Alors que le gouvernement de la
région administrative spéciale (RAS) de Hong Kong vient de recruter plusieurs sous-secrétaires et autres "assistants politiques" dans ses différents ministères, la question de la double
nationalité a été au centre des débats dans un contexte où, après le tremblement de terre et avant les JO, le patriotisme s'est donné des ailes. En effet, le sous-secrétaire au Commerce et au
développement économique Greg So (photo) a décidé de renoncer à son passeport canadien. Pourtant, la Loi fondamentale stipule pas que seuls les fonctionnaires les plus haut placés, ce qui n'est
pas le cas de M. So, doivent abandonner leurs passeports étrangers pour entrer en fonction. Et bien que l'intéressé a déclaré vouloir soulager les inquiétudes de l'opinion publique sur la
question de la double allégeance, certains estiment qu'il a agi ainsi dans un excès de zèle, dans la perspective d'une promotion au sein de l'administration. Par la suite, cinq autres nouvelles
recrues ont admis être en détention d'un passeport étranger, et tous ont décidé d'y renoncer.

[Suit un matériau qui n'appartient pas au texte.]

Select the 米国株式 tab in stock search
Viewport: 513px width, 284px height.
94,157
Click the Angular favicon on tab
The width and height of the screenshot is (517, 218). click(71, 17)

Malgré le fait que la Chine ne tolère pas la double nationalité, le cas de Hong Kong est
un peu spécial. À la rétrocession en 1997, les citoyens hongkongais de descendance chinoise, jusqu'alors sujets de la Couronne britannique, avaient le choix entre le passeport de la RAS de Hong
Kong, c'est-à-dire un passeport chinois, et un passeport britannique d'outre-mer (British National Overseas) qui, toutefois, ne fait pas de son détenteur un citoyen britannique. Suite notamment
au massacre de la place Tiananmen en 1989, nombreux sont les hongkongais qui, ayant longtemps vécu à l'étranger, se sont faits naturaliser dans leur pays d'accueil. Aujourd'hui, on estime à 500
000, sur une population de 7 millions d'habitants, le nombre de hongkongais possédant un passeport étranger. Ce qui, finalement, n'est guère étonnant pour une ville cosmopolite comme Hong Kong où
la plupart des élites ont fait leurs études puis travaillé en Occident avant de revenir. Personnellement, mon passeport français ne m'empêche pas de me sentir chinois.